### TASK STATEMENT
Can you recast the lines starting with the one containing "Given: Tap the $260.99 discounted price" and going on through the one containing "Image resolution: width=800" as a JSON list of strings, one string per line and with blank lines left out?

### RAW DATA
— BEGIN —
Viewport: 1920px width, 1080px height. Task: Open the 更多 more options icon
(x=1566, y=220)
— END —
— BEGIN —
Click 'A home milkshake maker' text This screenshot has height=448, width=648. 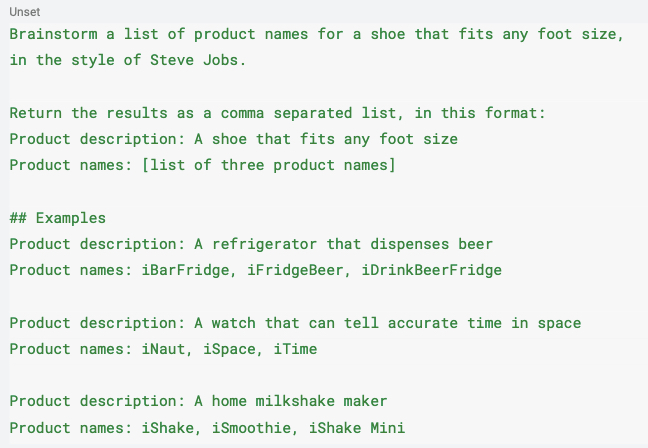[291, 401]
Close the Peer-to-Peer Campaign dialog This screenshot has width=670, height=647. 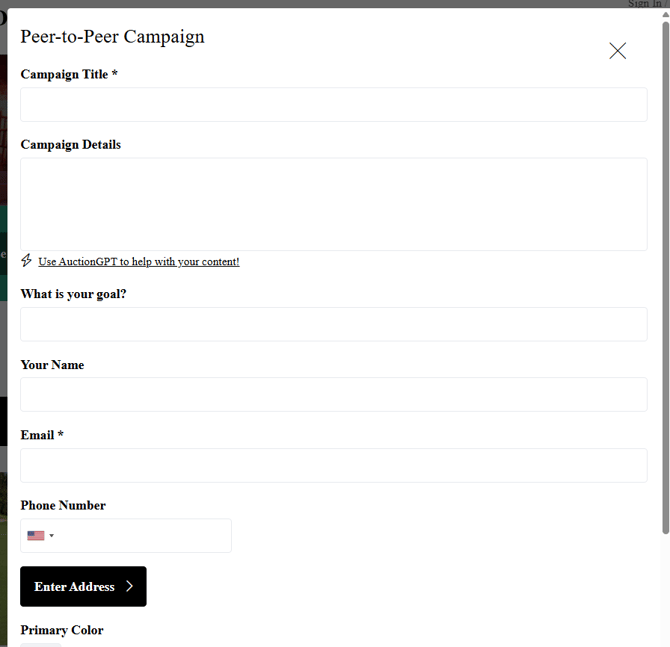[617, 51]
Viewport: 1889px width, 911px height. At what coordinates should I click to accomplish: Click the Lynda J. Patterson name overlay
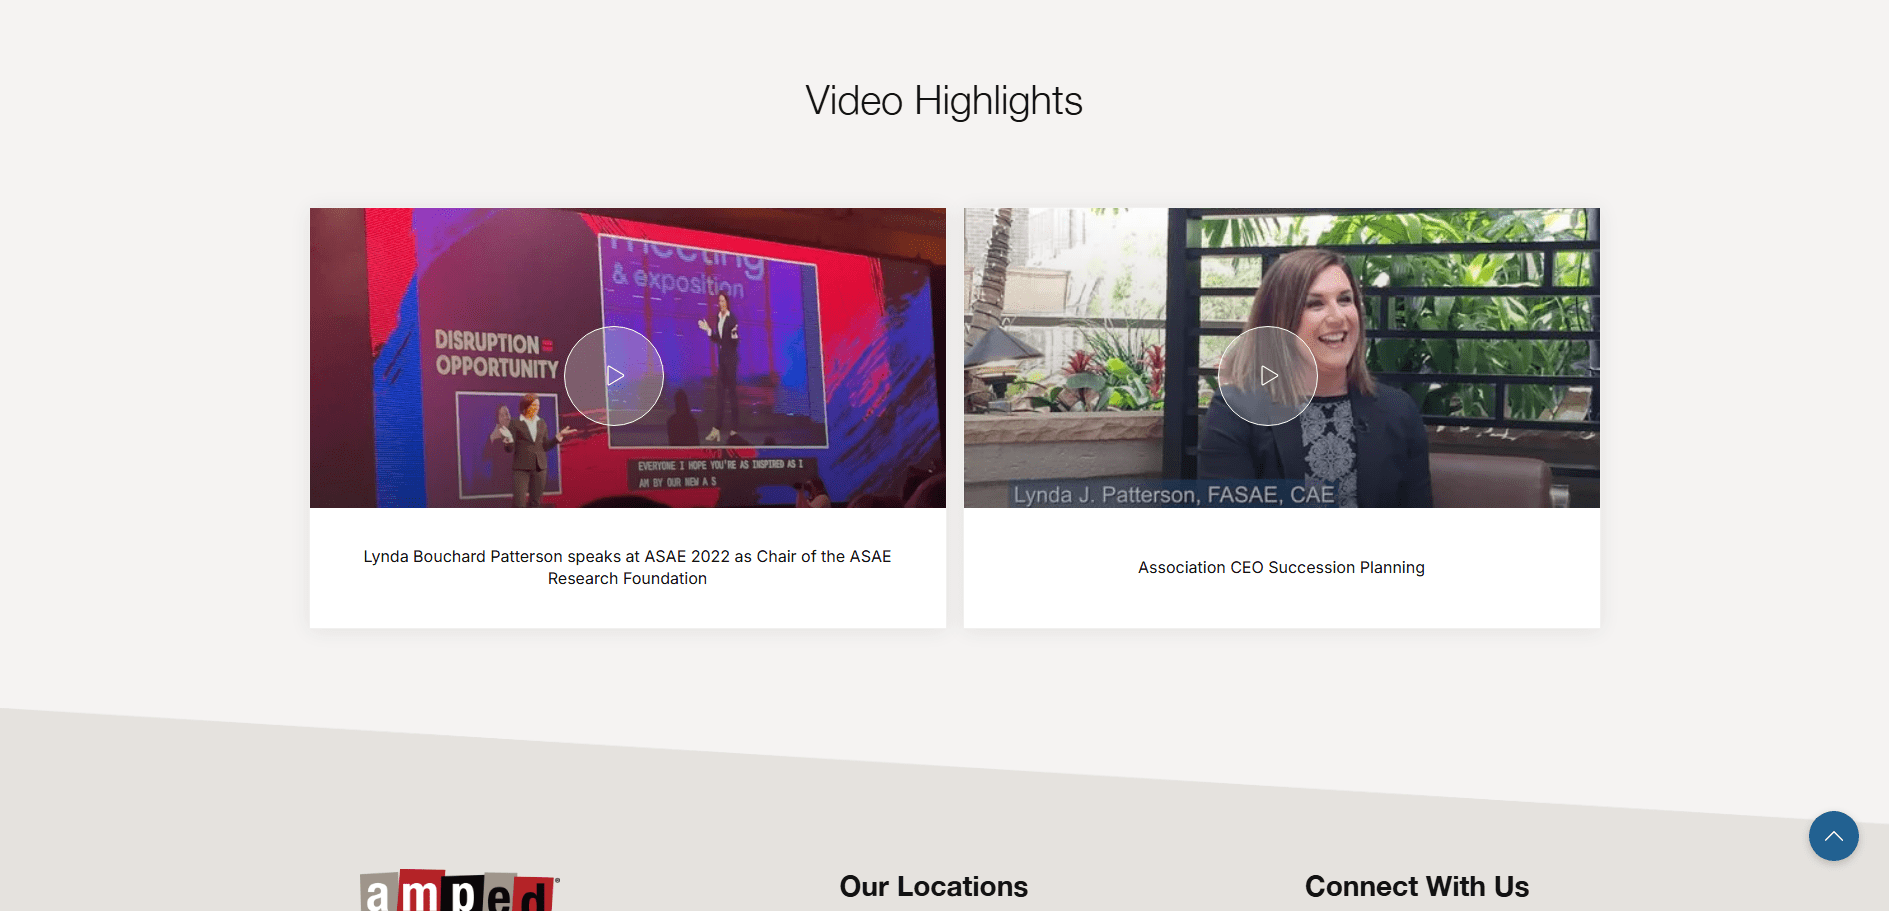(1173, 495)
— END —
— BEGIN —
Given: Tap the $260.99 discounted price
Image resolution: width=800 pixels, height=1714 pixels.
— END —
### SOLVED PROBLEM
[
  "Given: Tap the $260.99 discounted price",
  "Image resolution: width=800 pixels, height=1714 pixels."
]